*** Given records ***

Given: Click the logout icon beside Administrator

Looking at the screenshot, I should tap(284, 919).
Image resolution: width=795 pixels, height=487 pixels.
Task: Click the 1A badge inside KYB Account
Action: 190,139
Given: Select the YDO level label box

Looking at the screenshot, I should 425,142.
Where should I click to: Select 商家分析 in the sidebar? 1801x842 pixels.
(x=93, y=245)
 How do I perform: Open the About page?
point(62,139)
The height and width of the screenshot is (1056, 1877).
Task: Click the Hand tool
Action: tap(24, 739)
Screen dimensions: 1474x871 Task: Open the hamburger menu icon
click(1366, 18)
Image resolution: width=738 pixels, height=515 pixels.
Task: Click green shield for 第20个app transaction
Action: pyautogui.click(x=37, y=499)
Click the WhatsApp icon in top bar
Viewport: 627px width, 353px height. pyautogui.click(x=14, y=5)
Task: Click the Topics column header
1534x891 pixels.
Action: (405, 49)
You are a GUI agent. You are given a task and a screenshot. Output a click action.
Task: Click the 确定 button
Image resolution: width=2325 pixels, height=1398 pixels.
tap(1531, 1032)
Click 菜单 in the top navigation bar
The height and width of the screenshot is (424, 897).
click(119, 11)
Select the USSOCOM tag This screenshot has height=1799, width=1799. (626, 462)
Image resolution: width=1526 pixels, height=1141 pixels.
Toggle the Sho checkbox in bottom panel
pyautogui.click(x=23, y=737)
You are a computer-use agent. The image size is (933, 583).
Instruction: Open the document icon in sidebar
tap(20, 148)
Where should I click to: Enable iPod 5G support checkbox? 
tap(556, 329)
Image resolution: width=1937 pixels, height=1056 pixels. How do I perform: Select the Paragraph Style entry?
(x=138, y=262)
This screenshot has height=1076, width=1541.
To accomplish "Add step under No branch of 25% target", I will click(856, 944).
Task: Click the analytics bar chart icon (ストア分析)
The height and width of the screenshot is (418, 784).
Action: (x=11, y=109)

***

# Action item
Pull out all lines containing the word "This" from the entries above.

# Worked solution
Select the USSOCOM tag This screenshot has height=1799, width=1799. (626, 462)
This screenshot has height=1076, width=1541.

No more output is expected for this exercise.